**Requirement**
Please write out each entry below exactly as it appears.

Stored items from a collection:
# # # # #

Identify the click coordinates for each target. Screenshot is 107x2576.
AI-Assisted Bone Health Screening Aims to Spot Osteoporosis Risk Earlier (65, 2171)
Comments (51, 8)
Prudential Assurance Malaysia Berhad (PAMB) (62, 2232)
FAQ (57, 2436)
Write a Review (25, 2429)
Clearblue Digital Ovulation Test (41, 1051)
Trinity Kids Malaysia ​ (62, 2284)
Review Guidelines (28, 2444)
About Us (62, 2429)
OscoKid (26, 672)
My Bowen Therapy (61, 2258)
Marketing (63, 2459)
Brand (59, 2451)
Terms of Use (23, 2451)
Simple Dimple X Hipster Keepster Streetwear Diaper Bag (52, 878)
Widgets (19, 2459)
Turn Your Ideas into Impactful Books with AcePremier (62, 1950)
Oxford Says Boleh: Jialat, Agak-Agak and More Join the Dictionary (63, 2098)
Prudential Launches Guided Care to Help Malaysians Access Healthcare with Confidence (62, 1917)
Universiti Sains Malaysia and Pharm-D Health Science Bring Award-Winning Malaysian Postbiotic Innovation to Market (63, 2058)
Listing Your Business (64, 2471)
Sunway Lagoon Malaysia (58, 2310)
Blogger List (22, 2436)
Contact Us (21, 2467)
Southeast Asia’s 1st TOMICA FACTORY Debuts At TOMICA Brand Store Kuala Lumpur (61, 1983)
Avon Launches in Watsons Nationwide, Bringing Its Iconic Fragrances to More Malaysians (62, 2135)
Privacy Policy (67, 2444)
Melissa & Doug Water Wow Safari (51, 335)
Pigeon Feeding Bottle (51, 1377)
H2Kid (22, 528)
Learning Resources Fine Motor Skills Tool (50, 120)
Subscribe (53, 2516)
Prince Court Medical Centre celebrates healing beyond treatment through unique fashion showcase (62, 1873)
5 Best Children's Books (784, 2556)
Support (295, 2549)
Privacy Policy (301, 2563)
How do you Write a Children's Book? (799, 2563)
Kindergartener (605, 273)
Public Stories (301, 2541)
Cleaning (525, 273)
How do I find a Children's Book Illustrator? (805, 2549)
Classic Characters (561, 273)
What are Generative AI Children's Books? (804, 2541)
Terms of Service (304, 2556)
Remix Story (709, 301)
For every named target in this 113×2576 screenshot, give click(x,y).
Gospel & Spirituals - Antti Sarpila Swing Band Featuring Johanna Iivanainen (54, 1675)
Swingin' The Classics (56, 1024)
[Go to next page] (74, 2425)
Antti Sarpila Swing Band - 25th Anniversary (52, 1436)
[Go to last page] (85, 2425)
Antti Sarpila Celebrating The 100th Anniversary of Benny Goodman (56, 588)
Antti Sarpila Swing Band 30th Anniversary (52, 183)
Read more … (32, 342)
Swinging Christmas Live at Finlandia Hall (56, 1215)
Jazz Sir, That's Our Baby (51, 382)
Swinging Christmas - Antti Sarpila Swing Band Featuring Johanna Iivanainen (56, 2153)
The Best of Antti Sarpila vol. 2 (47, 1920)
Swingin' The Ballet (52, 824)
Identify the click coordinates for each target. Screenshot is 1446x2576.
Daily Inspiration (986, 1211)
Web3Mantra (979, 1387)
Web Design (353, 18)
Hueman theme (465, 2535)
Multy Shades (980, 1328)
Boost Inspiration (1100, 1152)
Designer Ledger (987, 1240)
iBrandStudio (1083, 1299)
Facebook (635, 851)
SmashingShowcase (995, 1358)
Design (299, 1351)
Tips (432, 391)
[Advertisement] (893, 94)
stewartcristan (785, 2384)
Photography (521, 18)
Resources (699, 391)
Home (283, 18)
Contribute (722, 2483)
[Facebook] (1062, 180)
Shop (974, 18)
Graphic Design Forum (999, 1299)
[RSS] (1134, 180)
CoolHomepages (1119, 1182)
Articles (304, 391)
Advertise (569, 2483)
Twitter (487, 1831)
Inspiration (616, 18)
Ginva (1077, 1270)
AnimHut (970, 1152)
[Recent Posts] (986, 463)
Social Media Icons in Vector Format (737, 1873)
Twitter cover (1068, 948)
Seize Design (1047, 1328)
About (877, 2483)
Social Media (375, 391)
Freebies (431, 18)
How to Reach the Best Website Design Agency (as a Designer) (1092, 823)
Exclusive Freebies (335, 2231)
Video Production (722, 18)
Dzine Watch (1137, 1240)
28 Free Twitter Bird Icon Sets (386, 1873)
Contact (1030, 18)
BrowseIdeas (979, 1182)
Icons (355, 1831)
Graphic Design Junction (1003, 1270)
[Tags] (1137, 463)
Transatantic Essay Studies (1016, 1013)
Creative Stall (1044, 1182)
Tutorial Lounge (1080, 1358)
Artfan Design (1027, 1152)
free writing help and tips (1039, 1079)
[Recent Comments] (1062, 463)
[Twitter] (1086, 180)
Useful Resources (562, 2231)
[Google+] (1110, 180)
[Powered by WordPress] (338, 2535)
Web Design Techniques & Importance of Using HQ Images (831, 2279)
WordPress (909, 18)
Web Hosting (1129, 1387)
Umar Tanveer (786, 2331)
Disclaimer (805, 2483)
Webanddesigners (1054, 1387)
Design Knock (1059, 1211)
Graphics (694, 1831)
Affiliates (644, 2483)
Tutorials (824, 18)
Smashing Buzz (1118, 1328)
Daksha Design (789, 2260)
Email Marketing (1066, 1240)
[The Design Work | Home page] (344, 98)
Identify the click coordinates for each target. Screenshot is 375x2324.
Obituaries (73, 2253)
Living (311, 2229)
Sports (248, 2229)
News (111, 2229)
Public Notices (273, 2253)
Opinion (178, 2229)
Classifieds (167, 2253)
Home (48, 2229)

# # # # #

**Solution**
Identify the click coordinates for each target. Screenshot is 107x2576.
AI-Assisted Bone Health Screening Aims to Spot Osteoporosis Risk Earlier (65, 2171)
Comments (51, 8)
Prudential Assurance Malaysia Berhad (PAMB) (62, 2232)
FAQ (57, 2436)
Write a Review (25, 2429)
Clearblue Digital Ovulation Test (41, 1051)
Trinity Kids Malaysia ​ (62, 2284)
Review Guidelines (28, 2444)
About Us (62, 2429)
OscoKid (26, 672)
My Bowen Therapy (61, 2258)
Marketing (63, 2459)
Brand (59, 2451)
Terms of Use (23, 2451)
Simple Dimple X Hipster Keepster Streetwear Diaper Bag (52, 878)
Widgets (19, 2459)
Turn Your Ideas into Impactful Books with AcePremier (62, 1950)
Oxford Says Boleh: Jialat, Agak-Agak and More Join the Dictionary (63, 2098)
Prudential Launches Guided Care to Help Malaysians Access Healthcare with Confidence (62, 1917)
Universiti Sains Malaysia and Pharm-D Health Science Bring Award-Winning Malaysian Postbiotic Innovation to Market (63, 2058)
Listing Your Business (64, 2471)
Sunway Lagoon Malaysia (58, 2310)
Blogger List (22, 2436)
Contact Us (21, 2467)
Southeast Asia’s 1st TOMICA FACTORY Debuts At TOMICA Brand Store Kuala Lumpur (61, 1983)
Avon Launches in Watsons Nationwide, Bringing Its Iconic Fragrances to More Malaysians (62, 2135)
Privacy Policy (67, 2444)
Melissa & Doug Water Wow Safari (51, 335)
Pigeon Feeding Bottle (51, 1377)
H2Kid (22, 528)
Learning Resources Fine Motor Skills Tool (50, 120)
Subscribe (53, 2516)
Prince Court Medical Centre celebrates healing beyond treatment through unique fashion showcase (62, 1873)
5 Best Children's Books (784, 2556)
Support (295, 2549)
Privacy Policy (301, 2563)
How do you Write a Children's Book? (799, 2563)
Kindergartener (605, 273)
Public Stories (301, 2541)
Cleaning (525, 273)
How do I find a Children's Book Illustrator? (805, 2549)
Classic Characters (561, 273)
What are Generative AI Children's Books? (804, 2541)
Terms of Service (304, 2556)
Remix Story (709, 301)
For every named target in this 113×2576 screenshot, give click(x,y).
Gospel & Spirituals - Antti Sarpila Swing Band Featuring Johanna Iivanainen (54, 1675)
Swingin' The Classics (56, 1024)
[Go to next page] (74, 2425)
Antti Sarpila Swing Band - 25th Anniversary (52, 1436)
[Go to last page] (85, 2425)
Antti Sarpila Celebrating The 100th Anniversary of Benny Goodman (56, 588)
Antti Sarpila Swing Band 30th Anniversary (52, 183)
Read more … (32, 342)
Swinging Christmas Live at Finlandia Hall (56, 1215)
Jazz Sir, That's Our Baby (51, 382)
Swinging Christmas - Antti Sarpila Swing Band Featuring Johanna Iivanainen (56, 2153)
The Best of Antti Sarpila vol. 2 (47, 1920)
Swingin' The Ballet (52, 824)
Identify the click coordinates for each target. Screenshot is 1446x2576.
Daily Inspiration (986, 1211)
Web3Mantra (979, 1387)
Web Design (353, 18)
Hueman theme (465, 2535)
Multy Shades (980, 1328)
Boost Inspiration (1100, 1152)
Designer Ledger (987, 1240)
iBrandStudio (1083, 1299)
Facebook (635, 851)
SmashingShowcase (995, 1358)
Design (299, 1351)
Tips (432, 391)
[Advertisement] (893, 94)
stewartcristan (785, 2384)
Photography (521, 18)
Resources (699, 391)
Home (283, 18)
Contribute (722, 2483)
[Facebook] (1062, 180)
Shop (974, 18)
Graphic Design Forum (999, 1299)
[RSS] (1134, 180)
CoolHomepages (1119, 1182)
Articles (304, 391)
Advertise (569, 2483)
Twitter (487, 1831)
Inspiration (616, 18)
Ginva (1077, 1270)
AnimHut (970, 1152)
[Recent Posts] (986, 463)
Social Media Icons in Vector Format (737, 1873)
Twitter cover (1068, 948)
Seize Design (1047, 1328)
About (877, 2483)
Social Media (375, 391)
Freebies (431, 18)
How to Reach the Best Website Design Agency (as a Designer) (1092, 823)
Exclusive Freebies (335, 2231)
Video Production (722, 18)
Dzine Watch (1137, 1240)
28 Free Twitter Bird Icon Sets (386, 1873)
Contact (1030, 18)
BrowseIdeas (979, 1182)
Icons (355, 1831)
Graphic Design Junction (1003, 1270)
[Tags] (1137, 463)
Transatantic Essay Studies (1016, 1013)
Creative Stall (1044, 1182)
Tutorial Lounge (1080, 1358)
Artfan Design (1027, 1152)
free writing help and tips (1039, 1079)
[Recent Comments] (1062, 463)
[Twitter] (1086, 180)
Useful Resources (562, 2231)
[Google+] (1110, 180)
[Powered by WordPress] (338, 2535)
Web Design Techniques & Importance of Using HQ Images (831, 2279)
WordPress (909, 18)
Web Hosting (1129, 1387)
Umar Tanveer (786, 2331)
Disclaimer (805, 2483)
Webanddesigners (1054, 1387)
Design Knock (1059, 1211)
Graphics (694, 1831)
Affiliates (644, 2483)
Tutorials (824, 18)
Smashing Buzz (1118, 1328)
Daksha Design (789, 2260)
Email Marketing (1066, 1240)
[The Design Work | Home page] (344, 98)
Identify the click coordinates for each target. Screenshot is 375x2324.
Obituaries (73, 2253)
Living (311, 2229)
Sports (248, 2229)
News (111, 2229)
Public Notices (273, 2253)
Opinion (178, 2229)
Classifieds (167, 2253)
Home (48, 2229)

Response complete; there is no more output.